### Given exercise
Convert only the lines from the one that contains "At what coordinates should I click to accomplish: Select" through the final line of the records into a JSON list of strings, one string per line and no blank lines.

### Given records
□ □ □ □ □ □ □

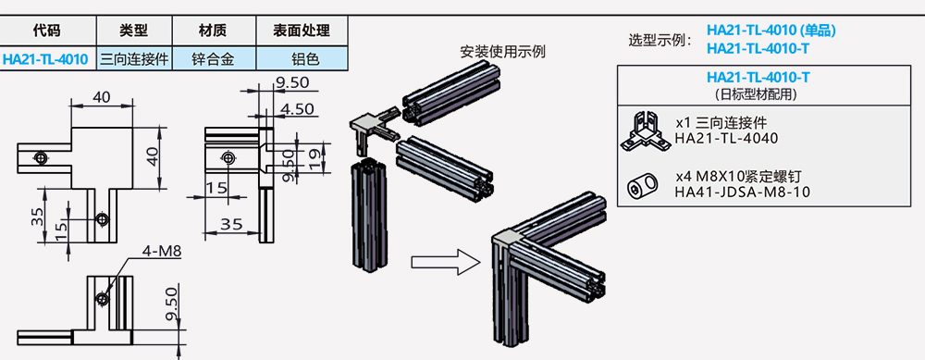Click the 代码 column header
45,31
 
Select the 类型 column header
132,31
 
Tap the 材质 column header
212,31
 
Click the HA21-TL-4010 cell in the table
45,59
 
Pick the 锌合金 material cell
212,59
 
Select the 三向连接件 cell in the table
132,59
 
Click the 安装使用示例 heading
502,52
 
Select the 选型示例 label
659,40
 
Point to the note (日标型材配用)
758,94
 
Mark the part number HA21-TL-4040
726,139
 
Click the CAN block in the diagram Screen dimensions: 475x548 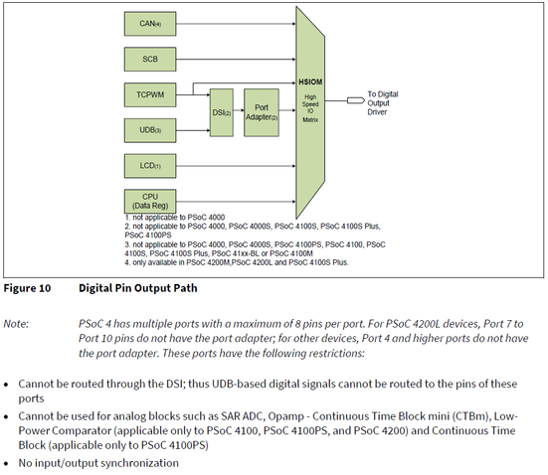tap(150, 20)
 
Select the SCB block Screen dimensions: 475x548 tap(150, 59)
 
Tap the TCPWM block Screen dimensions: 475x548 tap(150, 95)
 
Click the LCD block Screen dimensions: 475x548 tap(150, 164)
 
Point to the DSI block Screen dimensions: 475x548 tap(222, 112)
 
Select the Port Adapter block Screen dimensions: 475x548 tap(262, 112)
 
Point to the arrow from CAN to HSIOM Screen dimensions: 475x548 tap(235, 20)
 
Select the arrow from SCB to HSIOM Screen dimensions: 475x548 tap(235, 59)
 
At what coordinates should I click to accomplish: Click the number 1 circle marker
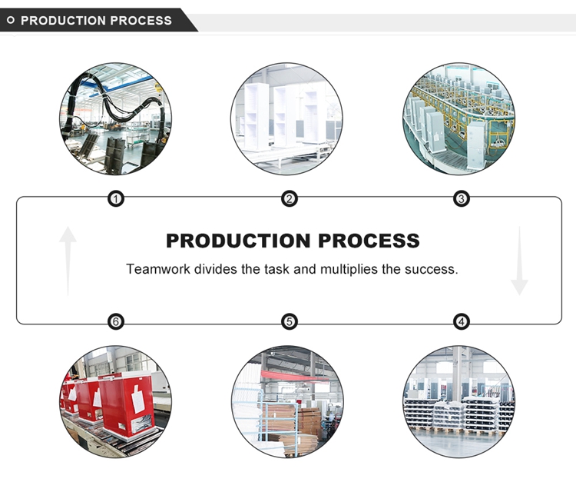pyautogui.click(x=116, y=199)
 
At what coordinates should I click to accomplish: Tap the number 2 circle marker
pyautogui.click(x=289, y=199)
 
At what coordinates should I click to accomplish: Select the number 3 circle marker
pyautogui.click(x=462, y=199)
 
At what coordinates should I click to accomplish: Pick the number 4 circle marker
pyautogui.click(x=462, y=321)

□ □ □ □ □ □ □

### Solution to this problem
[
  "At what coordinates should I click to accomplish: Select the number 3 circle marker",
  "pyautogui.click(x=462, y=199)",
  "At what coordinates should I click to accomplish: Pick the number 4 circle marker",
  "pyautogui.click(x=462, y=321)"
]